The connection between the sleeve 74 connected to the pipe string and the upper end of the service seal unit tool is a slip-joint connection which allows the pipe string to be lifted and lowered a limited distance with respect to the packer. Preferably this slip-joint connection includes limit means providing both long and short strokes. Included are inwardly projecting lugs 90 which may be mounted on a ring 91 disposed in an internal annular recess so that the ring may rotate freely. The inwardly projecting portion of each lug is engaged in a control slot 92 formed in the outer surface of the service seal unit body 60. Thus, the sleeve can be lifted higher on alternate strokes and not so high on strokes in between. Thus, when the lugs are at the upper end of the long strokes, the L-shaped passageway 66 is open, as shown in FIG. 1-A, and when the lugs are at the upper end of the short strokes, the pipe can be placed in tension, but the sleeve 74 cannot be lifted sufficiently high to open the L-shaped passage 66 to the passage of fluids. This slip joint connection with the control slot, the valved L-shaped passageway, the packer and screen, the ports therebetween, the service seal unit and the wash pipe, except for the circulation control device 100, are old and are illustrated and described in U.S. Pat. No. 3,710,862 to Carter R. Young, et al, which has been incorporated herein by reference.
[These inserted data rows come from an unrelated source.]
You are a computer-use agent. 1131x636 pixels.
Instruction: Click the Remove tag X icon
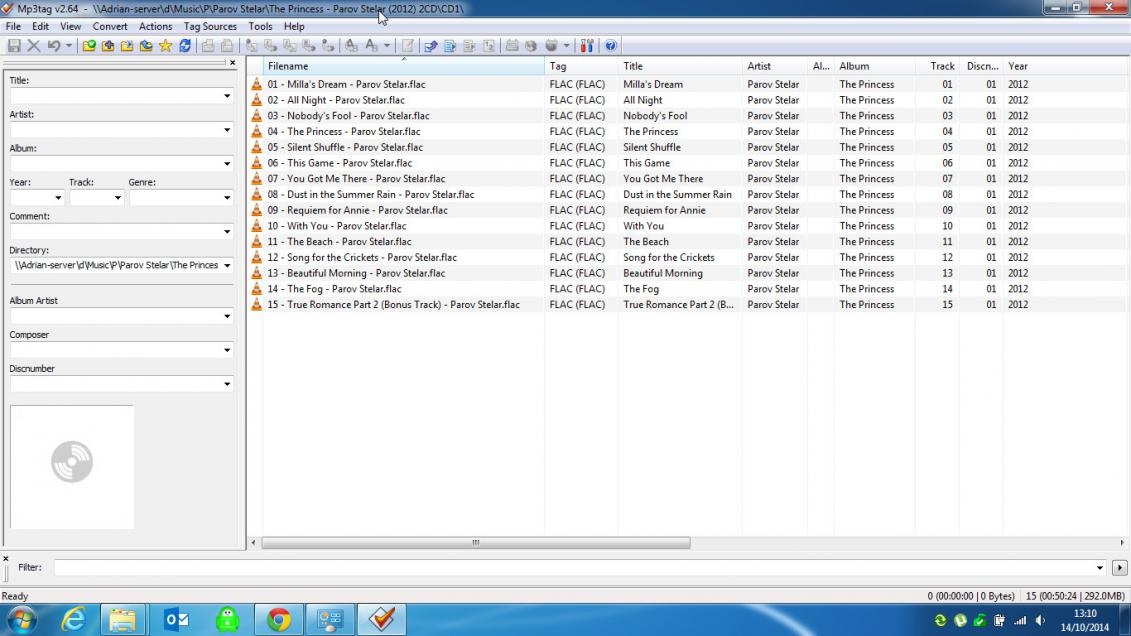pos(33,46)
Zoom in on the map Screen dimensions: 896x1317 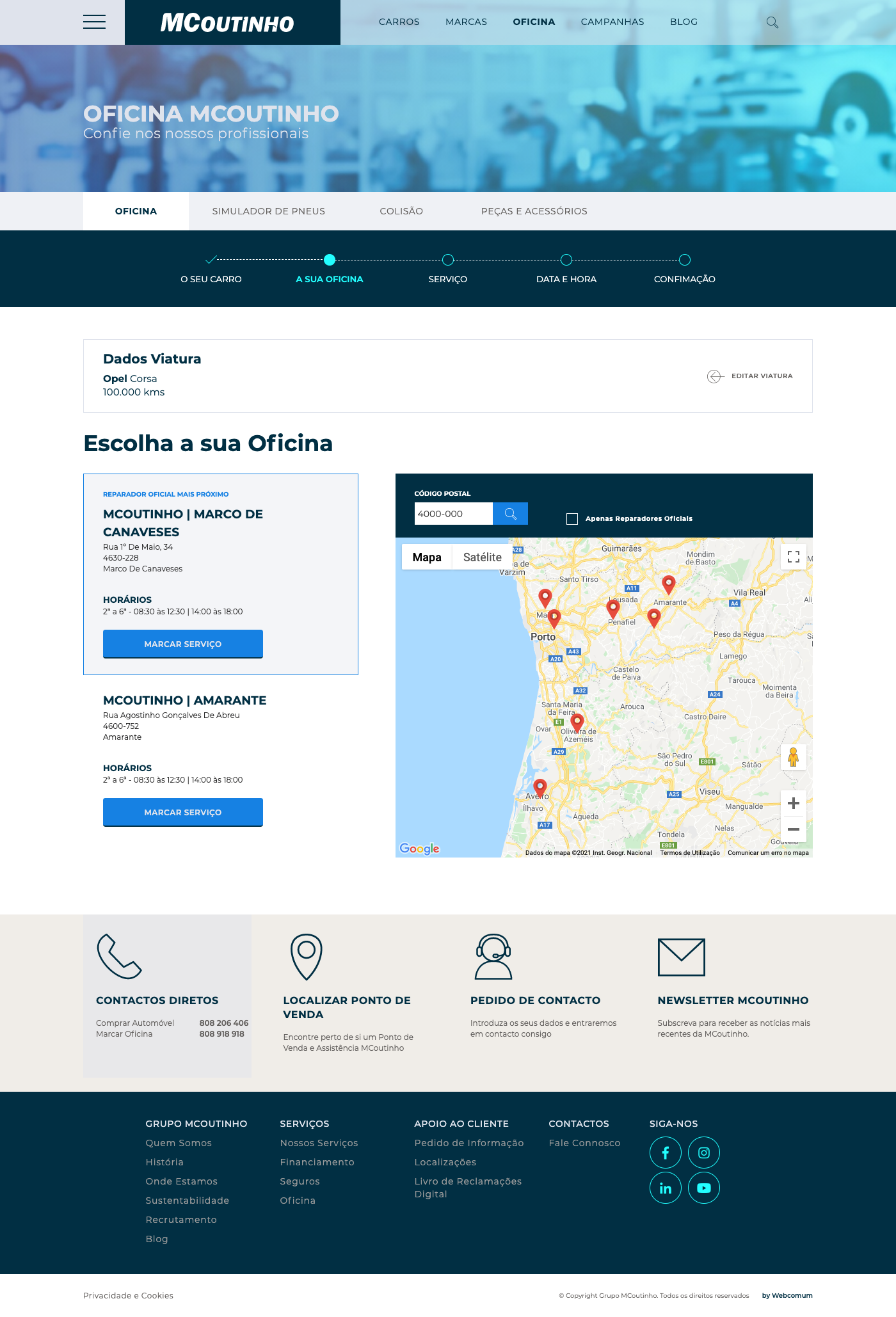click(x=794, y=803)
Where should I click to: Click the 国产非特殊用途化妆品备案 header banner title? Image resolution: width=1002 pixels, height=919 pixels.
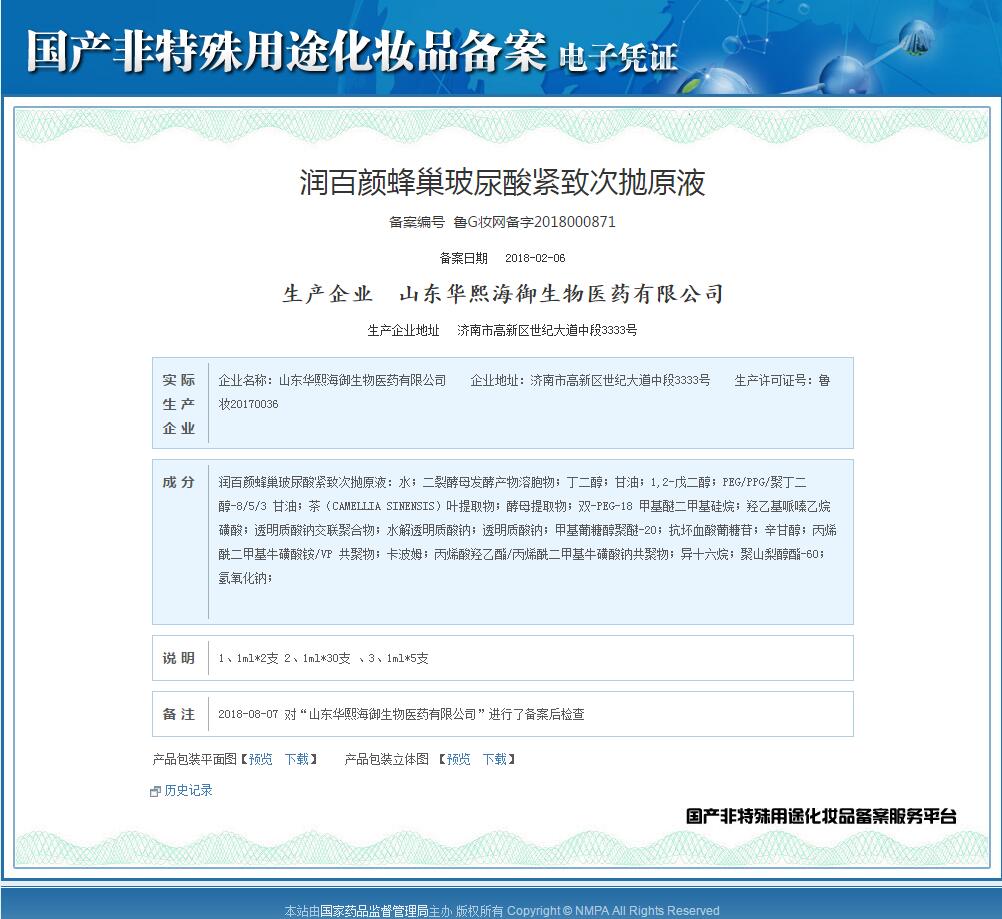[286, 50]
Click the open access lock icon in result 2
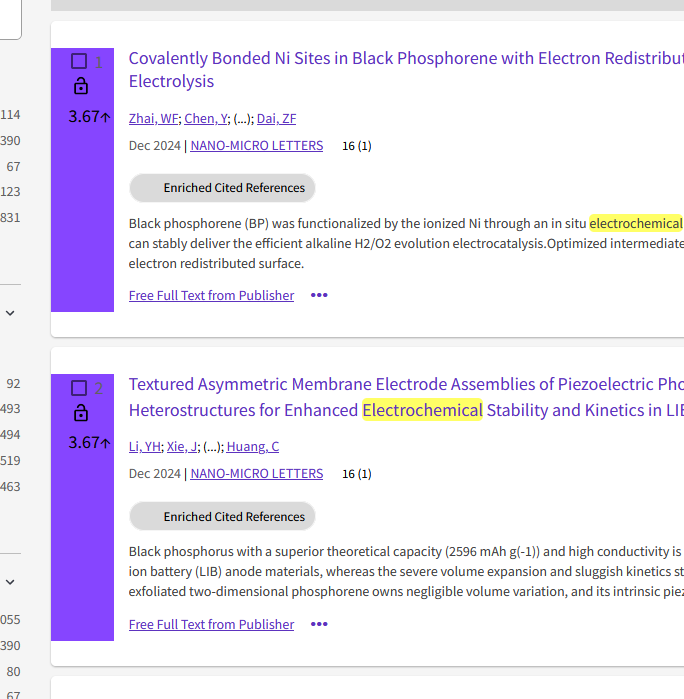Viewport: 684px width, 699px height. [x=81, y=413]
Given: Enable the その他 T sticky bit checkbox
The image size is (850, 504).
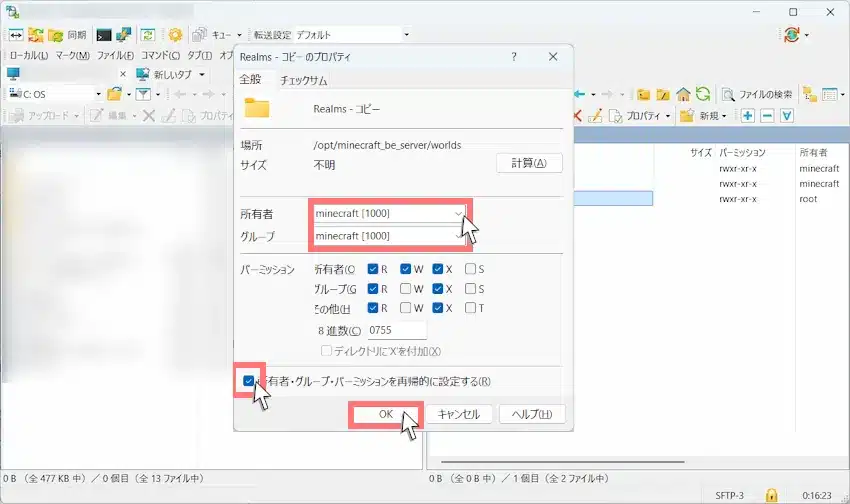Looking at the screenshot, I should 471,308.
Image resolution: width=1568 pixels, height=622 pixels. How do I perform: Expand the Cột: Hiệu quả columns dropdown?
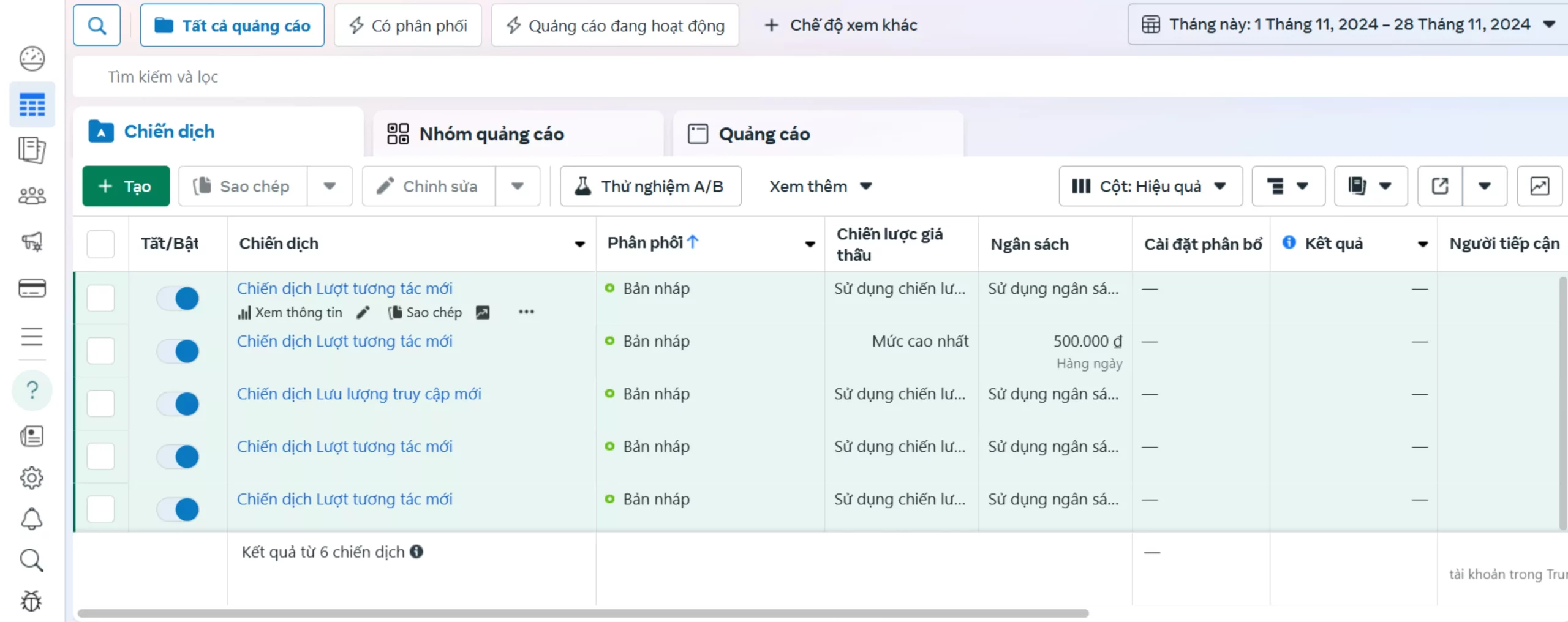point(1150,186)
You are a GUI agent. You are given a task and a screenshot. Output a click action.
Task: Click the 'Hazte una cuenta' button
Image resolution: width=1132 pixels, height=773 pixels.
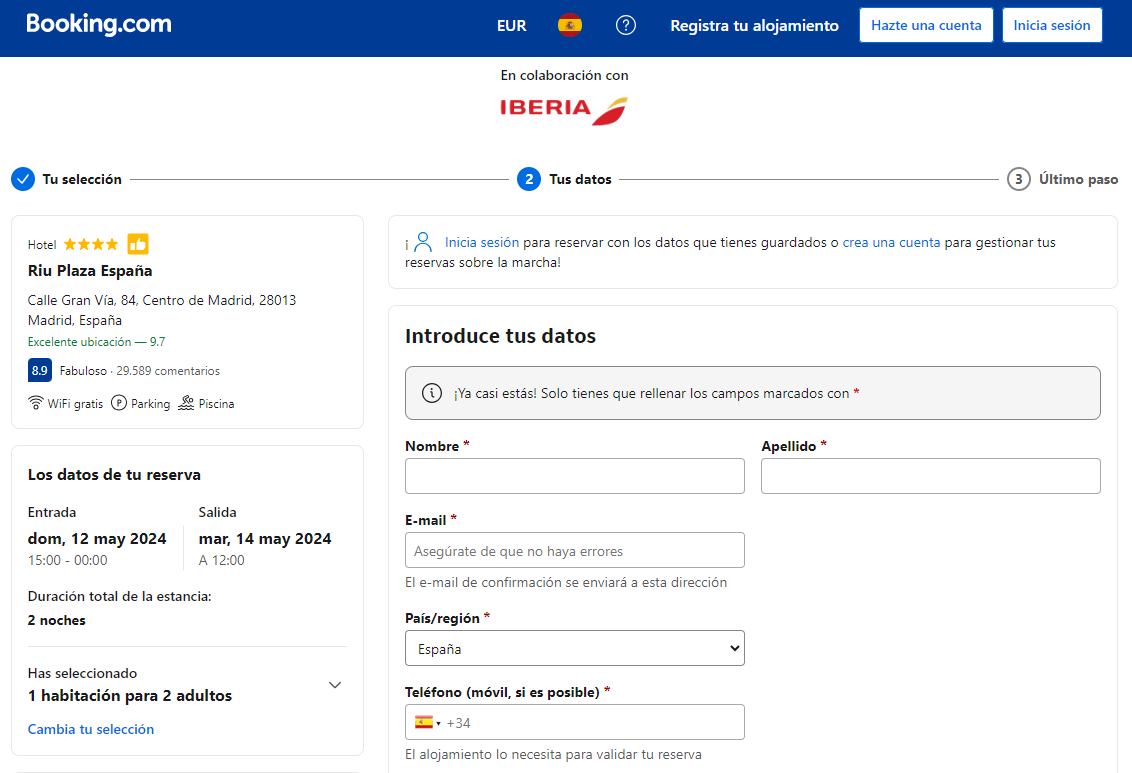point(926,26)
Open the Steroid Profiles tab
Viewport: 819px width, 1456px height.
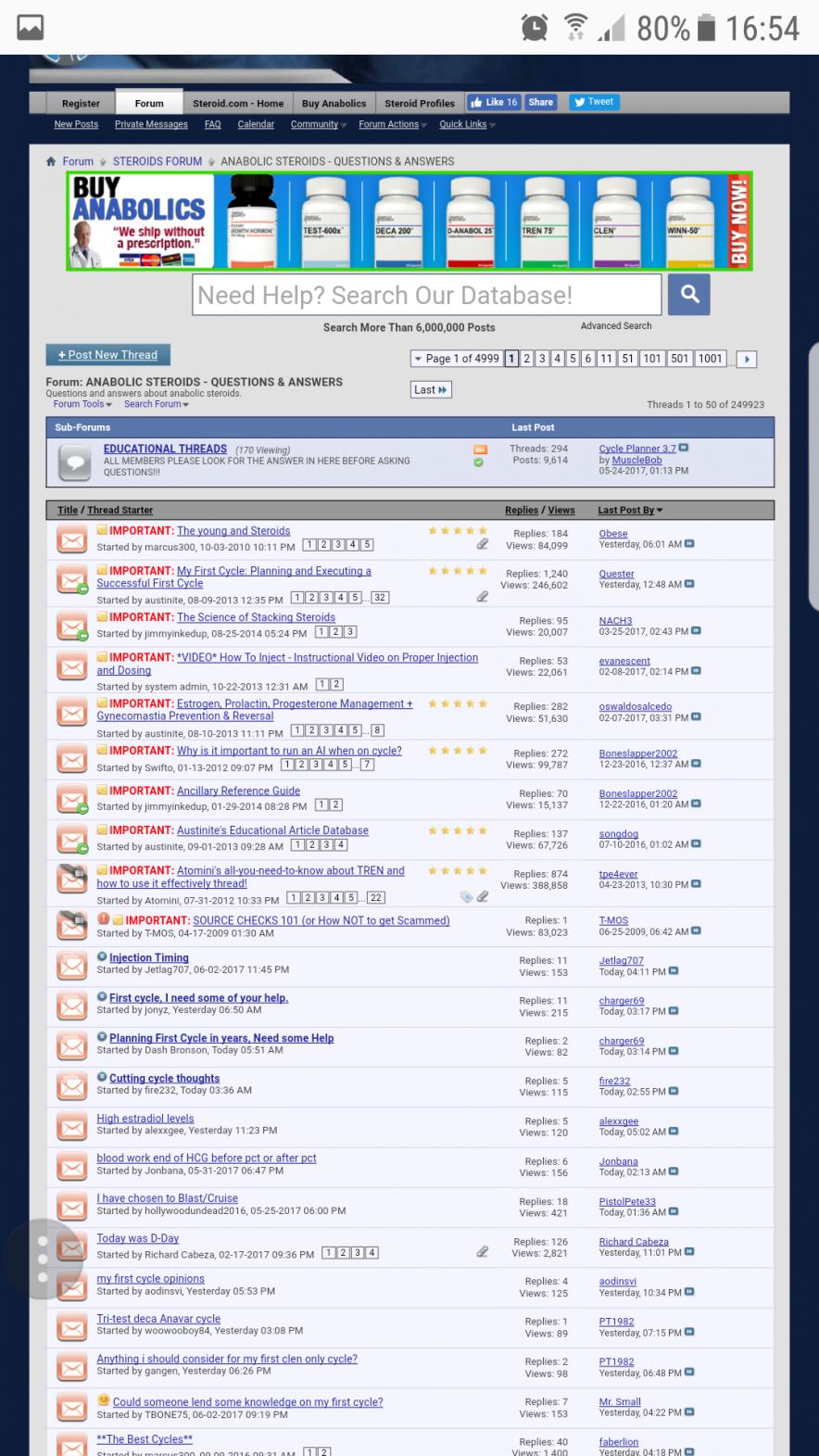pos(419,104)
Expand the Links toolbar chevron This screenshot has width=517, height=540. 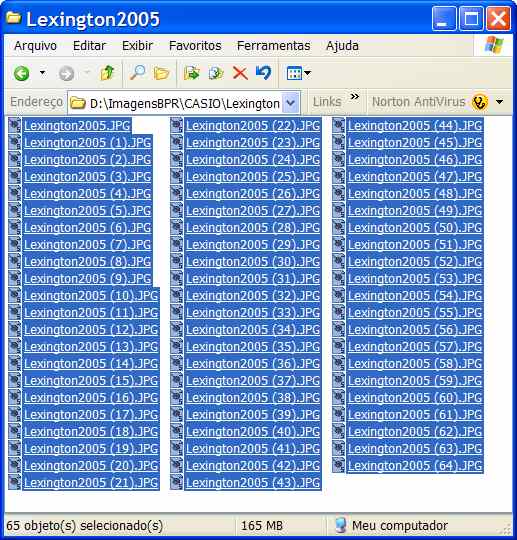355,96
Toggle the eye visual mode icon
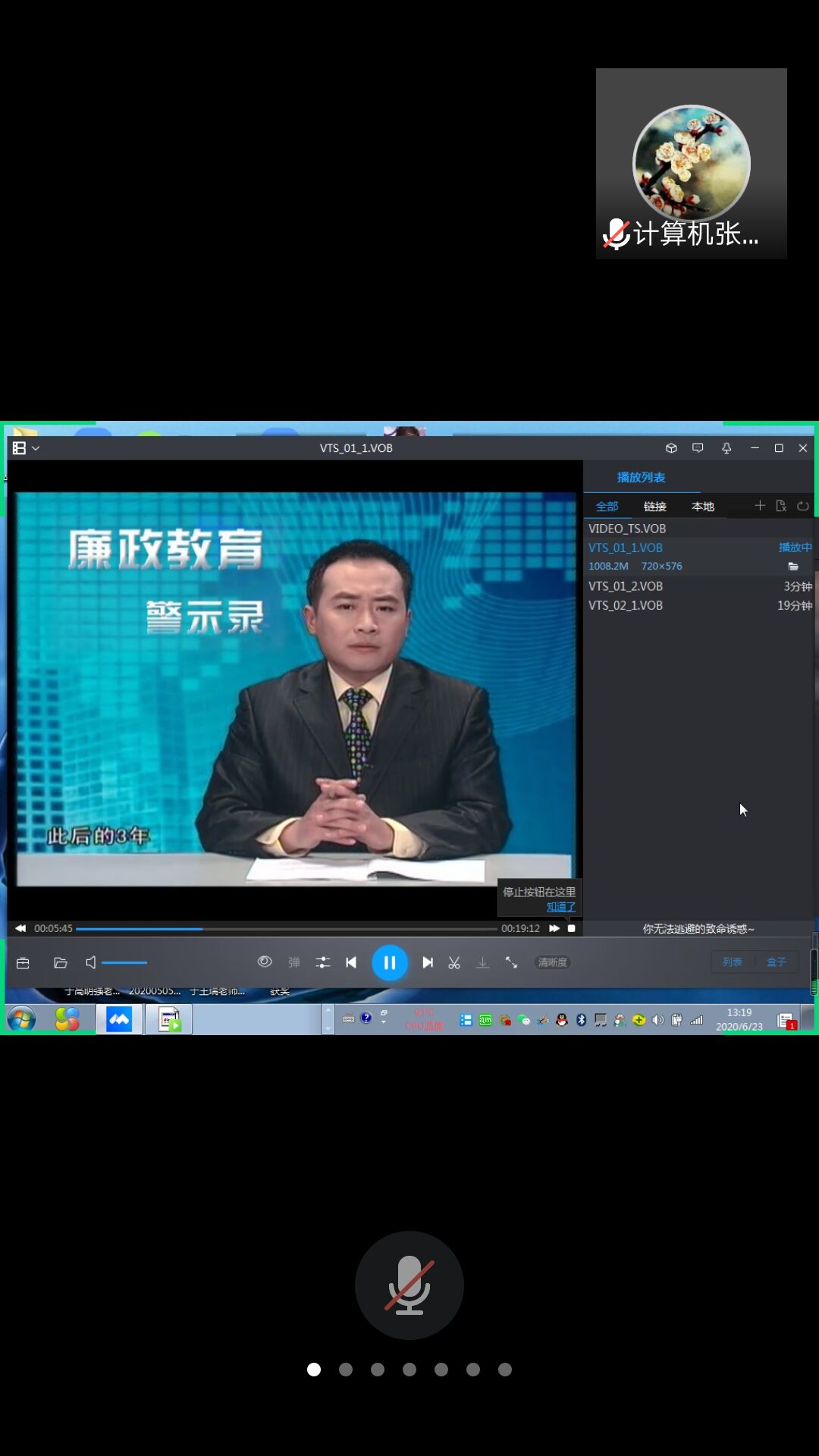This screenshot has height=1456, width=819. coord(265,962)
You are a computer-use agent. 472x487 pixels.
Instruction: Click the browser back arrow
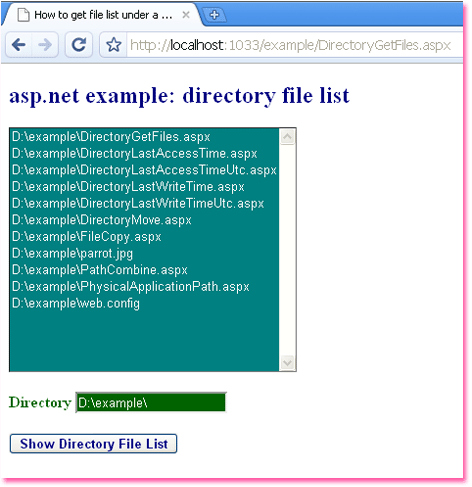point(19,44)
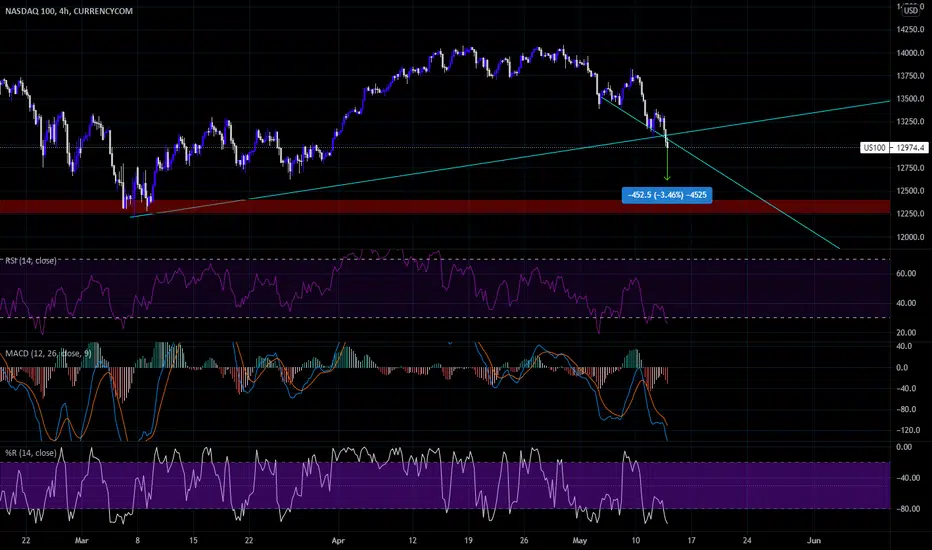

The service seal unit 20 is connected to the packer by suitable means such as a J-slot connection indicated by the numeral 46 and further may be secured by shear pins such as shear pins 48 as shown. If preferred, a straight slot rather than a J-slot may be utilized on the service seal unit body.
With the apparatus installed as shown in FIGS. 1-A and 1-B and with the pipe string 76 elevated to open the L-shaped passage 66 as shown, fluids may now be pumped as indicated by the arrows from the surface downward through the pipe string, through the small offset passage 65 at the upper end of the service seal unit tool, through the body 60 of the service seal unit tool, and outward through the aligned ports 62 and 44 of the service seal unit tool and the packer, into the well annulus 15 surrounding the apparatus, and down the annulus to the tell-tale screen 52. The fluids pass through the narrow openings or slits of the tell-tale screen to its interior, then upwardly through the wash pipe 70 to the L-shaped passageway 66 where the fluid is diverted outwardly into the well annulus 15 above the packer, then upwardly therethrough to the surface. This circulation path is used normally to displace well fluids present in the well and prepare it for the operation to follow. Upon completion of such displacement, the well will be completely full of liquid and ready to receive the slurry to be introduced into the pipe string 76 at the surface.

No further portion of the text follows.